• [Görev listesi]
**a.** Vicdani ret buluşmasını anlatan metne göre Sebahat Tuncel ve Akın Birdal buluşmaya ne gönderdi?
**b.** Kayıtlarda "The height and width of the screenshot is (800, 1200)." ifadesini içeren satırdan başlayın ve "click(x=1883, y=954)" ifadesini içeren satırda durun. Bu satırları "Instruction" yerine "Command" koyarak yeniden yazın; geri kalan her şeyi olduğu gibi bırakın.

Barış İçin Vicdani Ret buluşmasında insan hakları savunucuları, vicdani retçiler, siyasetçiler, asker anneleri, Barış Anneleri, Diyarbakır'da bir patlayıcıyla ölen Ceylan Önkol'un annesi Saliha Önkol, Koşuyolu parkındaki patlama nedeniyle üç çocuğunu, kız kardeşini ve yeğenlerini kaybeden Mahide Çetinkaya da kısa konuşmalar yaptı. Konuşmacılar savaşın bitmesini, vicdani ret hakkının tanınmasını istedi.
Barış ve Demokrasi Partisi (BDP) Tunceli Milletvekili Şerafettin Halis barışın nasıl örgütleneceğinin konuşulması, özellikle solda duran, emekten yana örgütlerin barış için ve vicdani ret hakkı için ısrarla mücadele etmek gerektiğini söyledi; toplumda "Benim çocuğum neden öldü" sorgulamasını yaratmak gerektiğini vurguladı.
İnsan hakları savunucusu Eren Keskin ordunun ve militarizmin antidemokratik yapının en büyük sorumlusu olduğunu söyledi; "Barış askere gitmeyeceğim, çocuğumu göndermeyeceğim diyenlerin eliyle gelecek" dedi; "Kendi örgütlerimiz militarizmden ve erkek egemen kültürden ne kadar kurtuldu" diye sordu.
Türkiye Barış Meclisi'nden Ayhan Bilgen vicdani ret hareketinin başlamasında eşcinsel hareketin payını anımsattığı konuşmasında İslami harekette de askerlikle dinin bağdaştırılmasının hemen hiç sorgulanmamış olduğuna dikkat çekti.
Şanar Yurdatapan vicdani retle ifade özgürlüğünün bağına dikkat çekti; "askerlikten soğutma" cezasının ifade özgürlüğüne engel olduğunu, ancak baskıların eskisi kadar hükmünün olmadığını, savaş karşıtı hareketin büyüdüğünü söyledi.
Boğaziçi Üniversitesi öğretim elemanı Yrd. Doç. Dr. Nazan Üstündağ "Bu savaş gerçekten bitmek zorunda. Bundan daha önemli bir şey yok. Vicdani ret hareketi bunun için bir şey yapma, aktör olma olanağı veriyor. Bu savaş vicdani ret hareketiyle bitebilir" diye konuştu; askerlik ve militarizmin erkeklik kurgusuyla bağına dikkat çekerek "Vicdani ret erkekliğin otoriterliğini reddetmenin de yollarından biri. Erkeklik üzerinden yapılan kirli politikayı da bitirebilir" dedi.
BDP Milletvekilleri Sebahat Tuncel ve Akın Birdal buluşmaya birer yazılı mesaj gönderdi. Tuncel zorunlu askerliğin tüm toplu militarize ettiğini, kalkması gerektiğini, vicdani retçilerin yanında olduklarını dile getirdi. Birdal da uluslararası insan hakları sözleşmelerinde yer alan vicdani ret hakkını tanıması ve vicdani retçileri yargılamaktan vazgeçmesi gerektiğini ifade etti.

• [Veri kümesi]
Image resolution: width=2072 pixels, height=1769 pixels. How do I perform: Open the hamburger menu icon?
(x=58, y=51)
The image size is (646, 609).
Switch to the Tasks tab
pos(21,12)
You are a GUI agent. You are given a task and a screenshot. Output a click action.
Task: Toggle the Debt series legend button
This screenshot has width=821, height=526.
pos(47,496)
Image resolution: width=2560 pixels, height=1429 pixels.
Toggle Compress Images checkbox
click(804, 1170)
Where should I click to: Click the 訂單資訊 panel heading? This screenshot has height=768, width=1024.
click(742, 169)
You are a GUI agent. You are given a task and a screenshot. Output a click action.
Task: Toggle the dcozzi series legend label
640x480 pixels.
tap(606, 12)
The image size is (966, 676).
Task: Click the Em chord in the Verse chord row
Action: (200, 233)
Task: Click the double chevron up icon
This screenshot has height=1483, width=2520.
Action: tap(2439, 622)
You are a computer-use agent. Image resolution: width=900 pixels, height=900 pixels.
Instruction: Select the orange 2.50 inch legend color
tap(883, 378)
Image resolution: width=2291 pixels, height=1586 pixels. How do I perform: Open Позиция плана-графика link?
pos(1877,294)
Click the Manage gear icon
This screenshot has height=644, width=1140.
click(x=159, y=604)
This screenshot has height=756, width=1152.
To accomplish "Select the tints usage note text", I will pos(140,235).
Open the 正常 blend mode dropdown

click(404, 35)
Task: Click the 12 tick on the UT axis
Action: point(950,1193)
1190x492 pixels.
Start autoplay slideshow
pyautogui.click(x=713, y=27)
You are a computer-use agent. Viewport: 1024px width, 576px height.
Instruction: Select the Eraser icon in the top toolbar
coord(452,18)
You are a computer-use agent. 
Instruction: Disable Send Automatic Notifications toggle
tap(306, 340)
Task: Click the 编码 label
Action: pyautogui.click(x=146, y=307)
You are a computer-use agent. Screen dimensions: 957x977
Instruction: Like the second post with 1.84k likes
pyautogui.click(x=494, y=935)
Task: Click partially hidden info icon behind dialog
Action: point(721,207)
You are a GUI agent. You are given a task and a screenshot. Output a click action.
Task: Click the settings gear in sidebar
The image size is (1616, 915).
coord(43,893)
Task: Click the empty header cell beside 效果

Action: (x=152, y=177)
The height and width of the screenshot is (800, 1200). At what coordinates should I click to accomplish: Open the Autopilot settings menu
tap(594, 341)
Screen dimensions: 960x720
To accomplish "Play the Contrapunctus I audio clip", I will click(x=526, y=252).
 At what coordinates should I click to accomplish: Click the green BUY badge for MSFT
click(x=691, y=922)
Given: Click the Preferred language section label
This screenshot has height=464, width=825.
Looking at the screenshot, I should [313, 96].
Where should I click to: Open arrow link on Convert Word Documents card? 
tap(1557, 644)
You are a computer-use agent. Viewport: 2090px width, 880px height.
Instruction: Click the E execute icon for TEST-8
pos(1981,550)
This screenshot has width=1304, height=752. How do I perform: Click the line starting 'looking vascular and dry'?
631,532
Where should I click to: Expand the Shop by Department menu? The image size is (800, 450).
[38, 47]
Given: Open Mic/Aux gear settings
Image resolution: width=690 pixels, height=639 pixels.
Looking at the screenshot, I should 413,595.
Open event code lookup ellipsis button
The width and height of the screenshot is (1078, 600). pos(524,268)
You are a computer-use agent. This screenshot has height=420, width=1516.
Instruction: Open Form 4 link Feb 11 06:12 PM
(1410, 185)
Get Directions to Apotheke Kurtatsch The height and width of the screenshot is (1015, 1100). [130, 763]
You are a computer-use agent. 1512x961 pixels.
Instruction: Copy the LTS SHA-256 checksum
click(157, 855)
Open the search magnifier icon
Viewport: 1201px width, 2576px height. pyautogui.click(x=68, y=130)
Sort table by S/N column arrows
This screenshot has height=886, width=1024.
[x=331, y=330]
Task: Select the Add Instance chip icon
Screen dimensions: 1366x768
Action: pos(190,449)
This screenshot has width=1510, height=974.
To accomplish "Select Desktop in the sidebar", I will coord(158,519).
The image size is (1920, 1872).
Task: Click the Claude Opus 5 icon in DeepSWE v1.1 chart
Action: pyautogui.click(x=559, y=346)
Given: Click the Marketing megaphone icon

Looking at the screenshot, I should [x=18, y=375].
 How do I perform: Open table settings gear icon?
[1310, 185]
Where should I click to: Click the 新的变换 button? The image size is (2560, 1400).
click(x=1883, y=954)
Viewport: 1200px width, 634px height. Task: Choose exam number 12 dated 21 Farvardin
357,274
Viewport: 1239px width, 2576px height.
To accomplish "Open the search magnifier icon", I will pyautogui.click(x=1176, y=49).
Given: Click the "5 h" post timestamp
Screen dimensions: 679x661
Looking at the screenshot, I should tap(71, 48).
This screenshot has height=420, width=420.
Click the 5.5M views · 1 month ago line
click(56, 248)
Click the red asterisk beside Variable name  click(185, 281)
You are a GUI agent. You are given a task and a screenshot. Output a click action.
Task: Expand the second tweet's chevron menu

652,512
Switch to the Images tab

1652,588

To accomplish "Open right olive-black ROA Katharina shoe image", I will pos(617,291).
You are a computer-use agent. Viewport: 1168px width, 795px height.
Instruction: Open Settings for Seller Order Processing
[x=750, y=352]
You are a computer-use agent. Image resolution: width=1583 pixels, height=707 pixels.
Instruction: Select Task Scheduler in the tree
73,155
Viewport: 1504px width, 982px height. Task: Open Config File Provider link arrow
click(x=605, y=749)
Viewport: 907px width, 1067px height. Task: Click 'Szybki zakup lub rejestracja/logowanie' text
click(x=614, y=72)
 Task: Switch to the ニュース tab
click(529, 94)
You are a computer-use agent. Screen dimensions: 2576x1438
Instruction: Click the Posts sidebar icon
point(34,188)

• [Görev yanıtları]
**a.** Buluşmaya birer yazılı mesaj gönderdiler.

**b.**
The height and width of the screenshot is (800, 1200). At what coordinates should I click to accomplish: Open the Autopilot settings menu
tap(594, 341)
Screen dimensions: 960x720
To accomplish "Play the Contrapunctus I audio clip", I will click(x=526, y=252).
 At what coordinates should I click to accomplish: Click the green BUY badge for MSFT
click(x=691, y=922)
Given: Click the Preferred language section label
This screenshot has height=464, width=825.
Looking at the screenshot, I should [313, 96].
Where should I click to: Open arrow link on Convert Word Documents card? 
tap(1557, 644)
You are a computer-use agent. Viewport: 2090px width, 880px height.
Command: Click the E execute icon for TEST-8
pos(1981,550)
This screenshot has width=1304, height=752. How do I perform: Click the line starting 'looking vascular and dry'?
631,532
Where should I click to: Expand the Shop by Department menu? The image size is (800, 450).
[38, 47]
Given: Open Mic/Aux gear settings
Image resolution: width=690 pixels, height=639 pixels.
Looking at the screenshot, I should 413,595.
Open event code lookup ellipsis button
The width and height of the screenshot is (1078, 600). pos(524,268)
You are a computer-use agent. This screenshot has height=420, width=1516.
Command: Open Form 4 link Feb 11 06:12 PM
(1410, 185)
Get Directions to Apotheke Kurtatsch The height and width of the screenshot is (1015, 1100). [130, 763]
You are a computer-use agent. 1512x961 pixels.
Command: Copy the LTS SHA-256 checksum
click(157, 855)
Open the search magnifier icon
Viewport: 1201px width, 2576px height. pyautogui.click(x=68, y=130)
Sort table by S/N column arrows
This screenshot has height=886, width=1024.
[x=331, y=330]
Task: Select the Add Instance chip icon
Screen dimensions: 1366x768
Action: pos(190,449)
This screenshot has width=1510, height=974.
To accomplish "Select Desktop in the sidebar", I will coord(158,519).
The image size is (1920, 1872).
Task: Click the Claude Opus 5 icon in DeepSWE v1.1 chart
Action: pyautogui.click(x=559, y=346)
Given: Click the Marketing megaphone icon

Looking at the screenshot, I should [x=18, y=375].
 How do I perform: Open table settings gear icon?
[1310, 185]
Where should I click to: Click the 新的变换 button? The image size is (2560, 1400).
click(x=1883, y=954)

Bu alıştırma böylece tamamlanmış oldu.